The cost will decrease. The pattern will remain.
Governance at speed
Once code is deployed, you need a safety net. The specifics will look different depending on your context, a fintech processing payments has a very different risk tolerance than an internal tool. But the principle is the same: when deployment velocity increases this much, you need automated confidence gates.
None of the techniques here are new. Canary deployments, blue-green deployments, auto-rollback triggered by metric thresholds, progressive delivery with gates between stages. These have been around for years. The point isn’t inventing new deployment strategies. It’s making sure you’re actually using them, and that they’re designed to minimise disruption to your customers when things move this fast.
The conversation shifts from “should we do canary deployments?” to “what metrics trigger a rollback, and have we tested that response?”
Teams and the shifting craft
A practical consequence of all this is that teams look different. Not in terms of roles, we still need product, engineering, QA, but in terms of structure and autonomy.
I think the traditional cross-functional Scrum team of 5-6 people will become less common over time. I suspect we’ll see teams getting smaller, more autonomous, and more vertically integrated. A single engineer (or a pair) with direct relationships to product and QA, owning a vertical slice of the system, working with agents to move fast. Senior technical leaders shift their focus from day-to-day coordination to designing the guardrails, the telemetry, the rollback policies that keep the system safe. It’s a different kind of impact, multiplying the output of everyone else.
The craft is shifting. But engineers have always been problem solvers first. The coding was always a means to that end. Now the tools are catching up to that reality. I wrote more about this in AI Adoption Isn’t About Tools. It’s About Opportunity.
What I’m not sure about
I don’t think this is the full picture yet. There are pieces we’re still working through.

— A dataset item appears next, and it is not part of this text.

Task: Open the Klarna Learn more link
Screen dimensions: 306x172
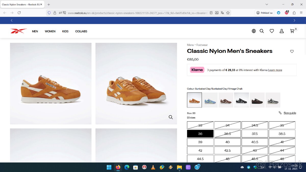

How much trust can you actually build in agentic systems at scale? The lived experience with real teams, real code, real users is still developing. You’re going to feel less confident about what’s going through when you can’t physically review it yourself. That’s not a problem that disappears. It shifts. How do you organise systems and governance so that you can feel confident despite not doing the review yourself?
There’s a real risk that we ship features we don’t fully understand because an agent generated them and we trusted the multi-layer review process. That might be a good trade-off. But it’s a trade-off we’re making, and I think we should be explicit about it.
And does smaller, more autonomous, more vertically integrated actually work at the scale of large systems? I think it does. But large systems have coordination problems that small teams bump into. How do we solve that in an agentic world?
The bottleneck has moved from “can we code fast enough?” to “can we organise enough confidence and governance to let agents move fast safely?” That’s the architecture we’re building now, and these are the questions I’m sitting with.
If you’re thinking through the same things, I’d love to hear what you’re noticing.